### Exercise prompt
Transcribe the lines from the one containing "This screenshot has height=493, width=888." through the one containing "row-age: १० is", and leave the pictures out.

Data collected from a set
========================================================================

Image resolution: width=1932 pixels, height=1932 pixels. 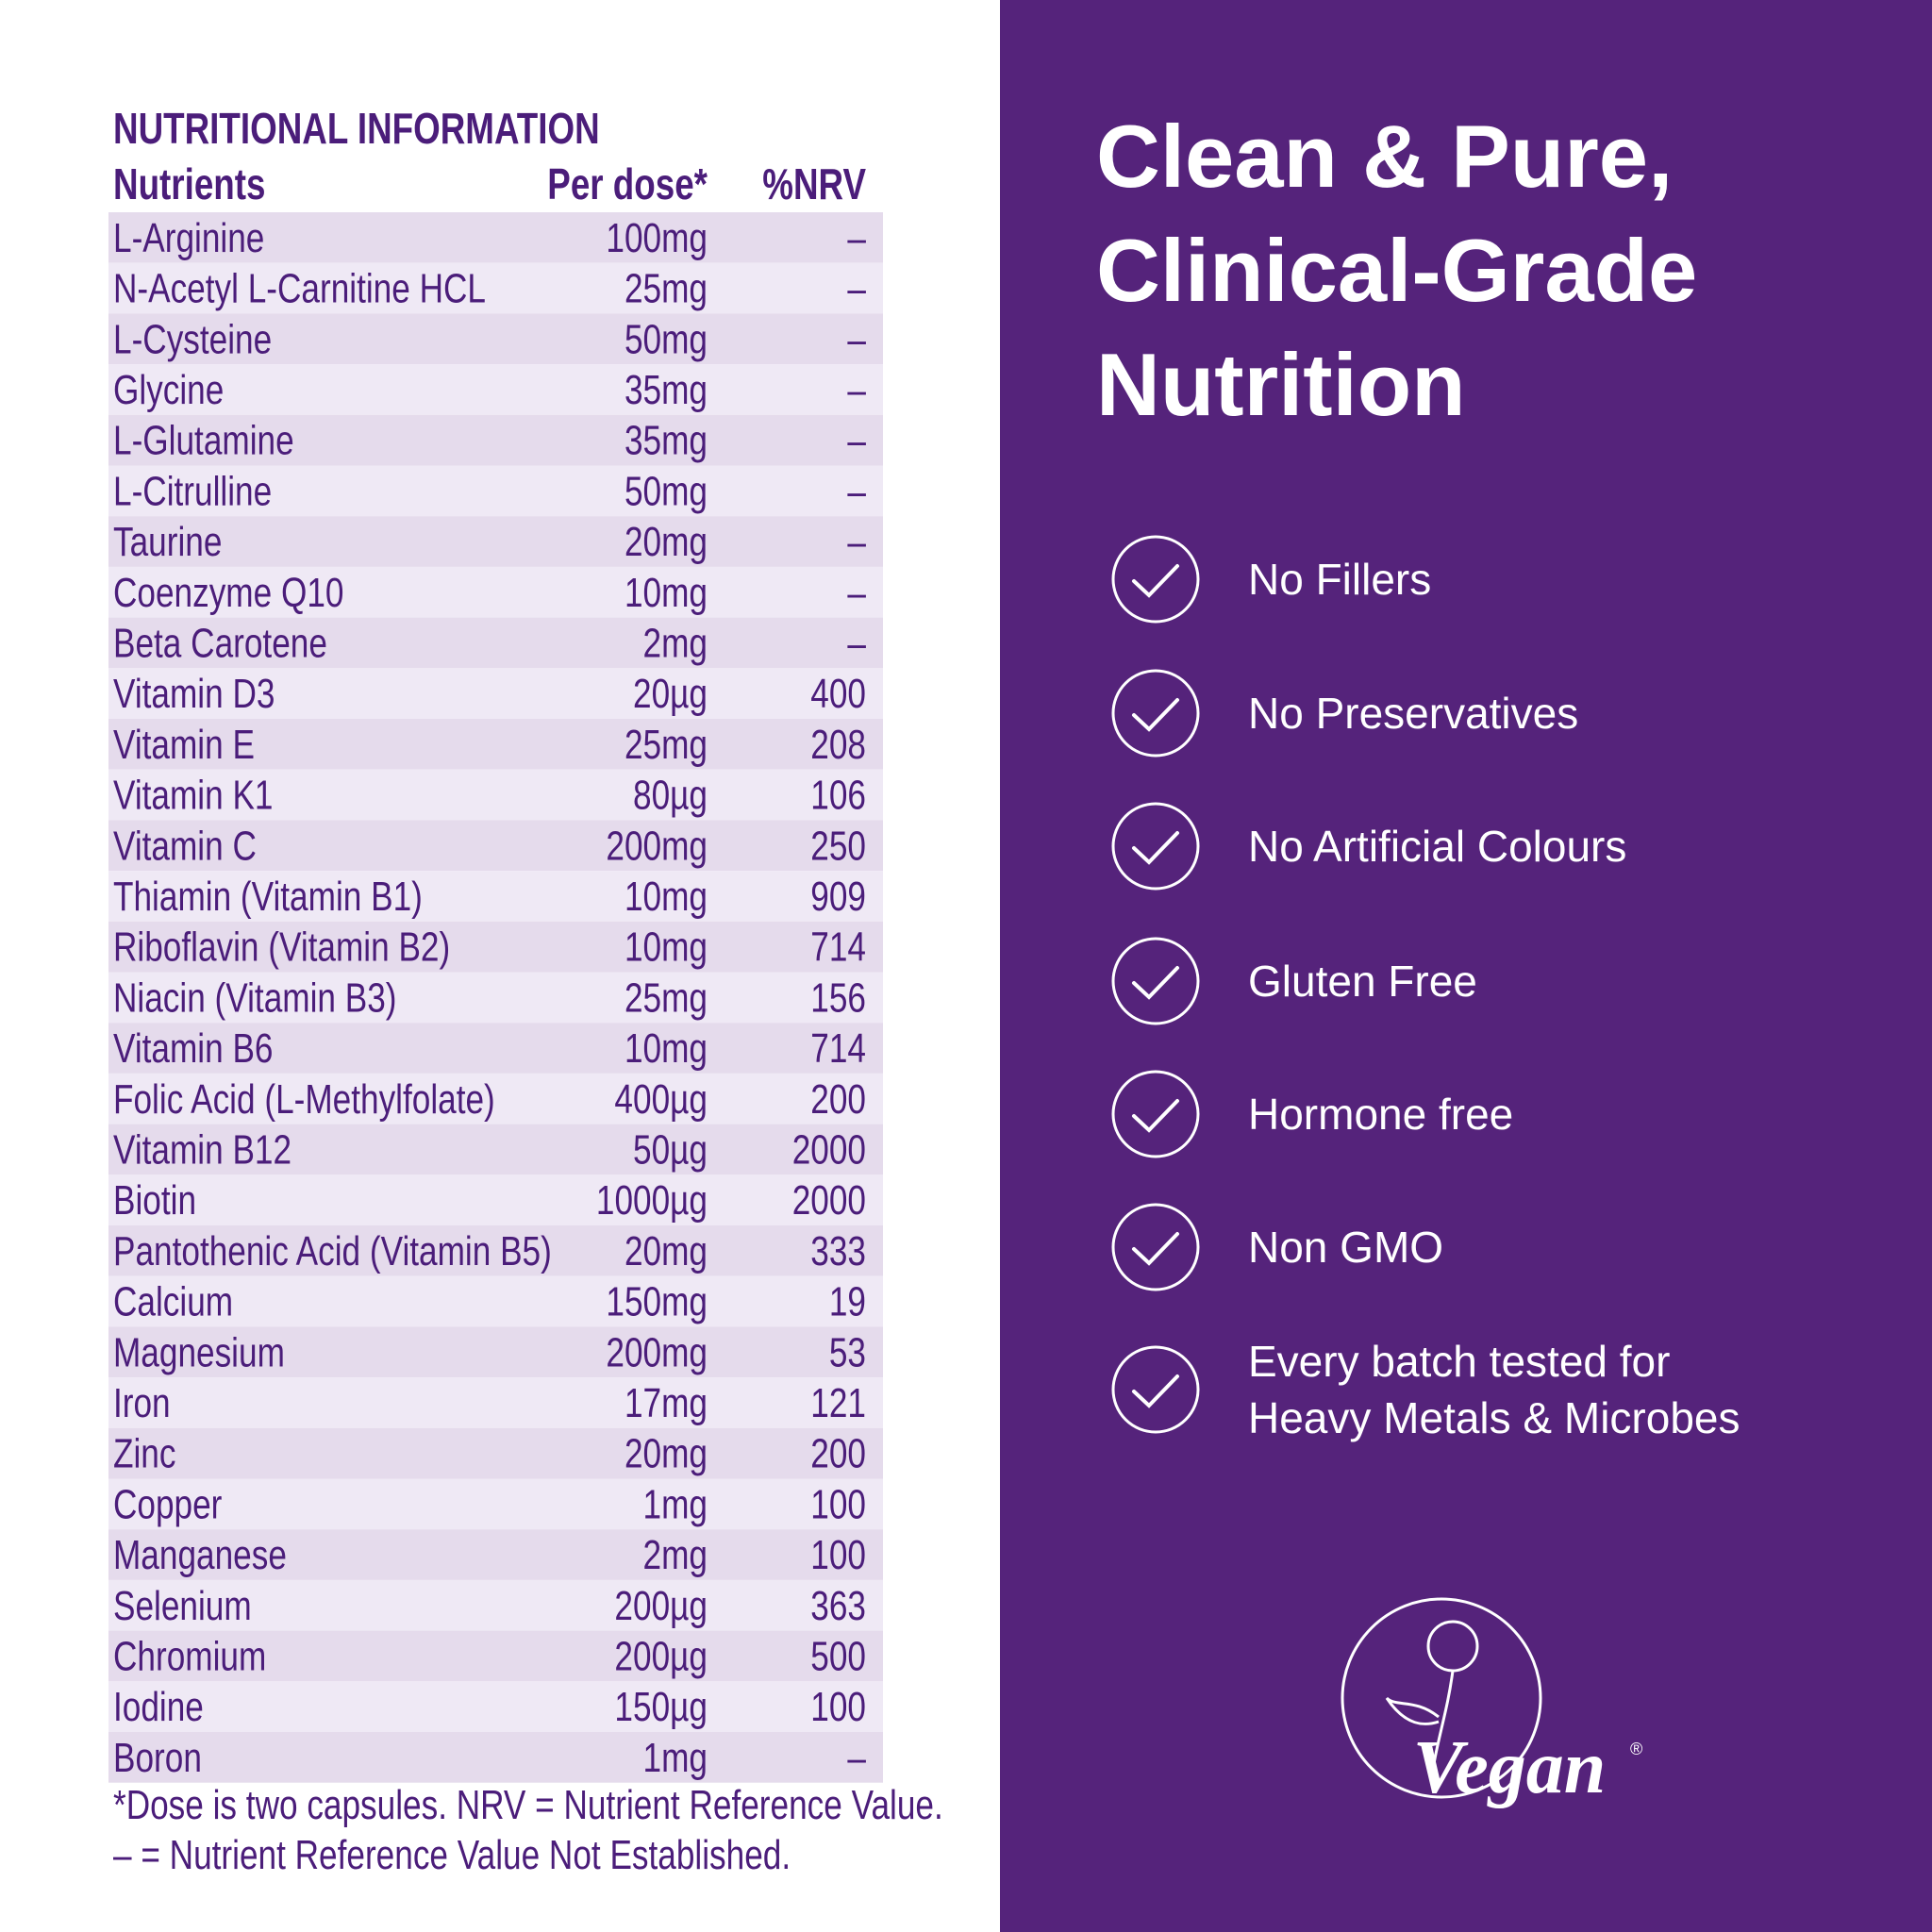 What do you see at coordinates (1385, 156) in the screenshot?
I see `heading-line: Clean & Pure,` at bounding box center [1385, 156].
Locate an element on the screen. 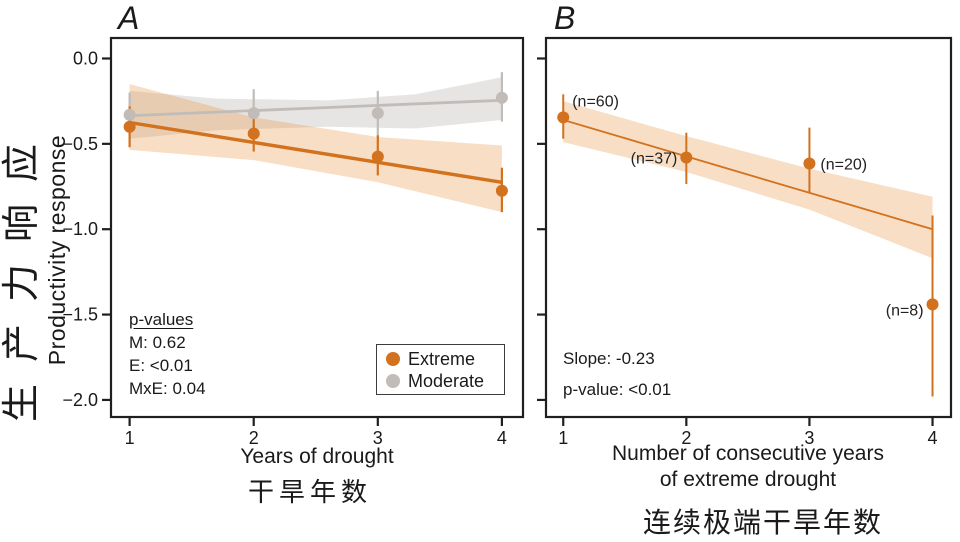  legend-label-moderate: Moderate is located at coordinates (446, 380).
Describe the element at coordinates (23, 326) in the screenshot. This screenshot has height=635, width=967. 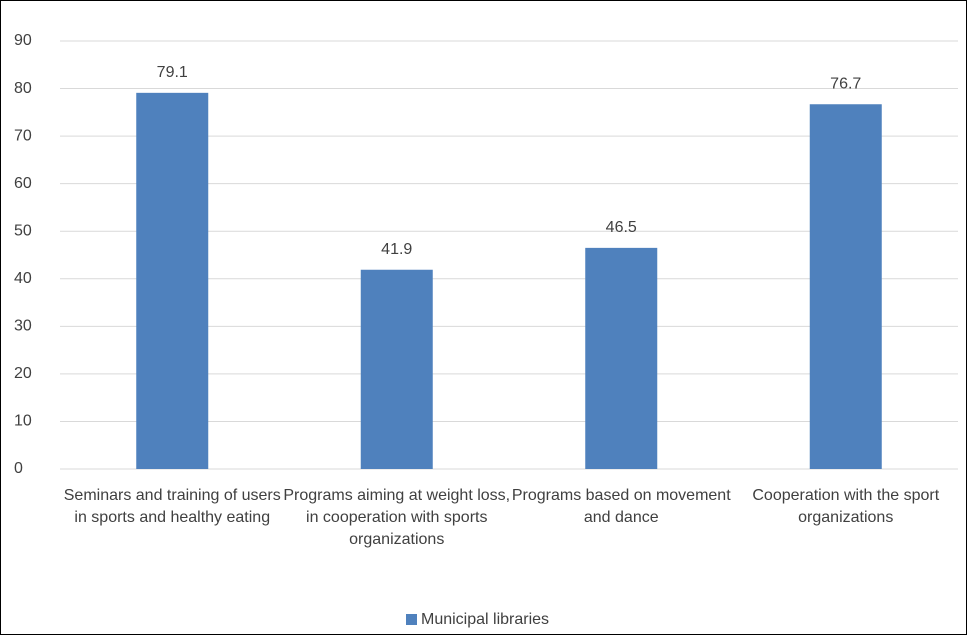
I see `y-tick-label: 30` at that location.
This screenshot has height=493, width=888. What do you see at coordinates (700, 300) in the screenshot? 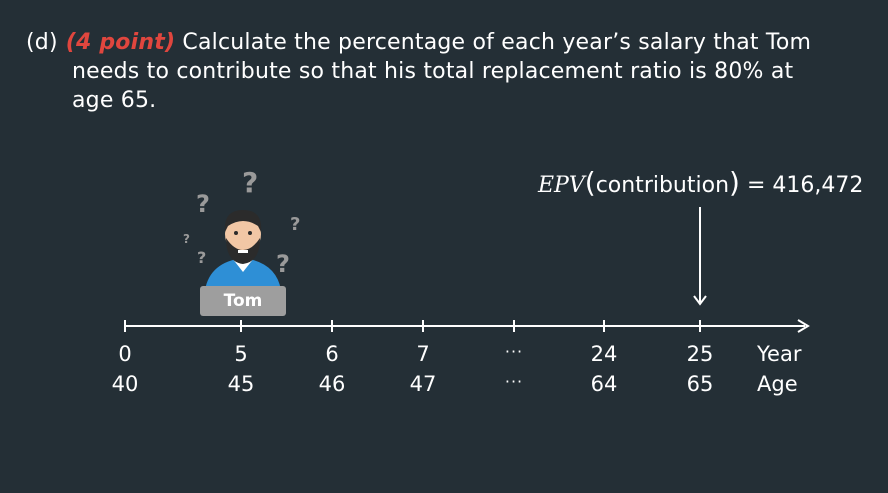
I see `epv-arrow-head` at bounding box center [700, 300].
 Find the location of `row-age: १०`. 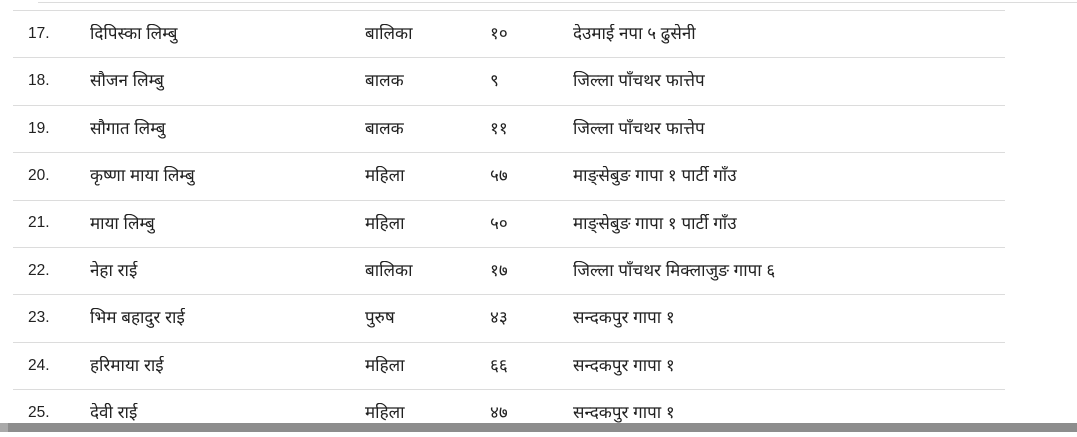

row-age: १० is located at coordinates (499, 34).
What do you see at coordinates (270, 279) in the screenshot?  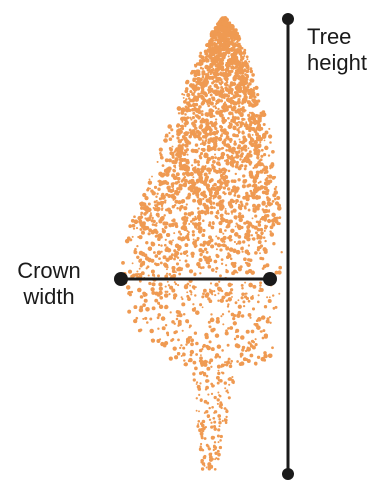 I see `crown-width-right-marker` at bounding box center [270, 279].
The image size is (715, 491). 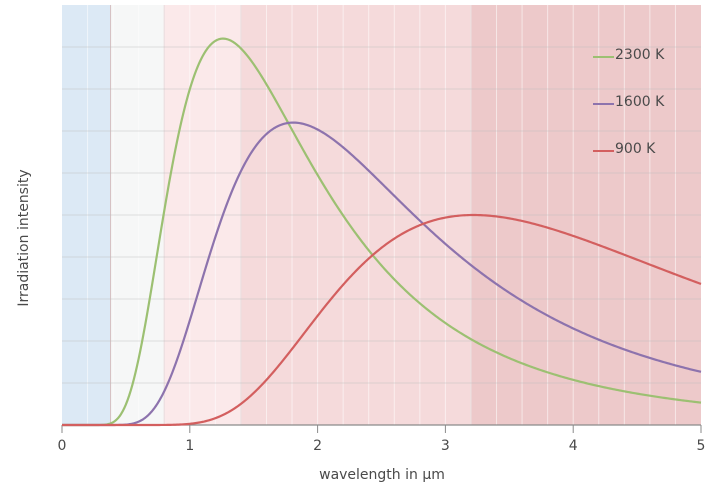 What do you see at coordinates (190, 446) in the screenshot?
I see `x-tick-label: 1` at bounding box center [190, 446].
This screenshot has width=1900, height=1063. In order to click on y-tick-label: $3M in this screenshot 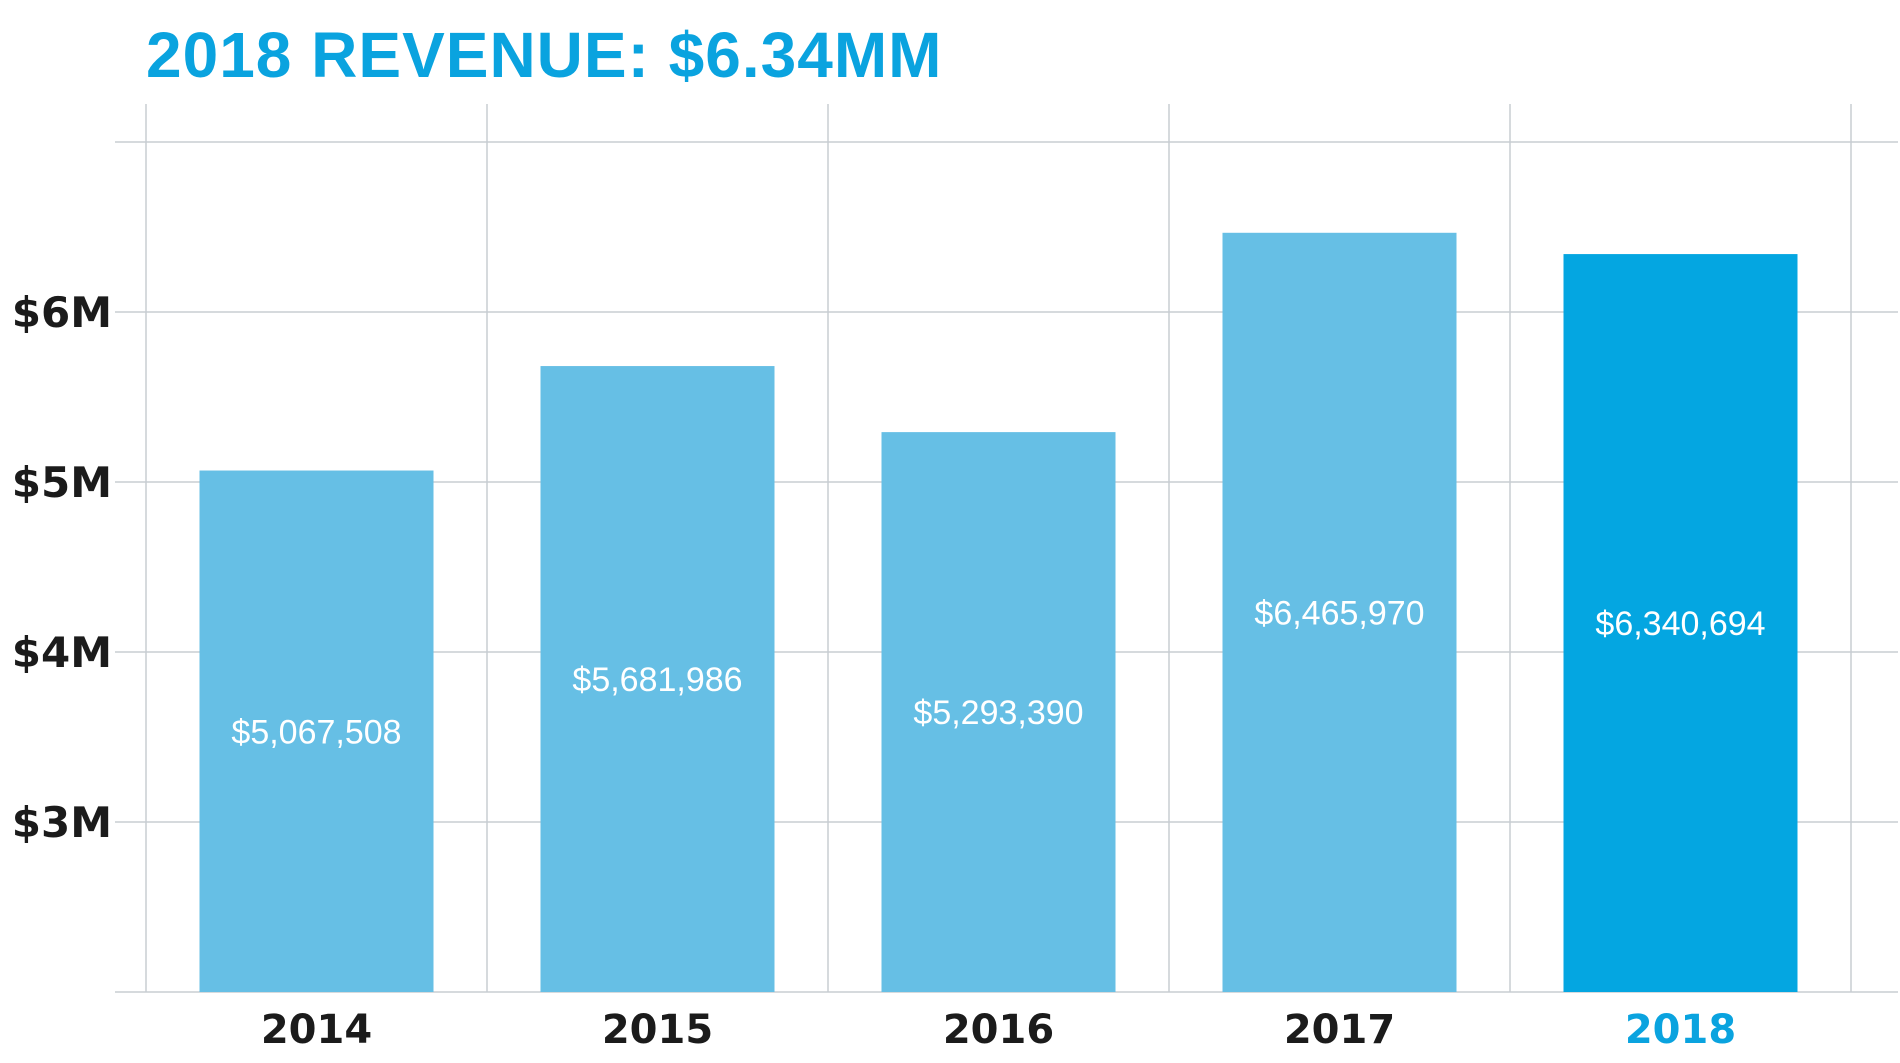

========================================================================

### Task result
This screenshot has height=493, width=888. What do you see at coordinates (700, 300) in the screenshot? 
I see `epv-arrow-head` at bounding box center [700, 300].
 Find the location of `row-age: १०`. 

row-age: १० is located at coordinates (499, 34).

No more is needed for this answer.